Absolutely. I don't think he wants to play for a three year plan or hear about "visions". I think he wants to win now. A baseball player's prime is extremely short in the grand scheme of things and that's even without sustaining any serious injuries. And Ohtani knows this. He's already had a serious injury and lost meaningful playing time. And he's a pitcher. So up the risk on that.


Posted


I think any player at the top of his field who asks if his team is committed to winning is going to get an "Absolutely, that's why we're offering a billion dollars to you, aren't we?"



Certainly no team is going to tell you they aren't committed to winning. And any player who says "Show me" can look at his own payday.



Yankee fans for time immemorial have been calling WFAN and telling how this top player or that one will want to come to the Yankees because he wants to win. But no player and no team is going to say any different. Cada equipo quiere ganar.


Posted


I already addressed this, if tersely. I don't believe that Ohtani wants to hear about hope and promises. I think Ohtani wants a more concrete winning environment. If the Mets continue at this season's pace, they will have had losing seasons in two of the last three years. Nimmo and McNeil and Alonso are an excellent core but the Mets have had those players for quite some time now and haven't won a goddamn thing with them yet.



IF Scherzer and Verlander don't revert to form, the team has no starting pitching --- and nobody down below that can make a meaningful impact is close to major-league ready. Senga has had some moments of brilliance, but just as much ineffectiveness, mediocrity and awfulness. He's unreliable. And Scherzer and Verlander are gonna be a year older next year. The smart money bets that they're gonna get worse, not better. I can't see Ohtani wanting to play here under those conditions.


Posted


The future is all hope and promises. At best. Nothing there is concrete.



And that's certainly what I'd tell my client.



Jacob deGrom had his ticket punched for any team he wanted. He chose a team that won 68 games last season, 60 the year before that, and 22 of 60 in 2021. I don't believe he didn't want to win. I think he understood that recent seasons' records alone don't represent coming seasons for a team. You look at the broad picture and put your faith where you will. In the end, only one team walks away and it's a modestly educated guess as to which team that will be.


Posted


Jake deGrom limited himself to a small geographic area of America - namely the slavery belt or whatever else you'd wanna call the southeast. Ideally, he would've pitched for the Braves, a winning team about as close to his home as any other team in baseball. But the Braves had zero interest in deGrom. deGrom signed with the only team that showed interest in him, checked his geographic box, and was willing to spend the money needed to lure deGrom. I think that the stuff about deGrom buying into the Rangers' plans was a horseshit cover story, even though, as things turned out, the Rangers improved vastly and are one of baseball's best teams this year. What else was deGrom gonna say -- that he didn't wanna play in NYC for a team that just came off a 101 win season?

Dataset rows:
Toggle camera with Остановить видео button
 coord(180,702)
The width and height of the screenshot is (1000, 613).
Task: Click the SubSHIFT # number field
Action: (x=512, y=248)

Exercise aim:
Transcribe the part of the baseball forum thread above word for word, starting at "I think any" and ending at "equipo quiere ganar.".

Solution for this exercise:
I think any player at the top of his field who asks if his team is committed to winning is going to get an "Absolutely, that's why we're offering a billion dollars to you, aren't we?"



Certainly no team is going to tell you they aren't committed to winning. And any player who says "Show me" can look at his own payday.



Yankee fans for time immemorial have been calling WFAN and telling how this top player or that one will want to come to the Yankees because he wants to win. But no player and no team is going to say any different. Cada equipo quiere ganar.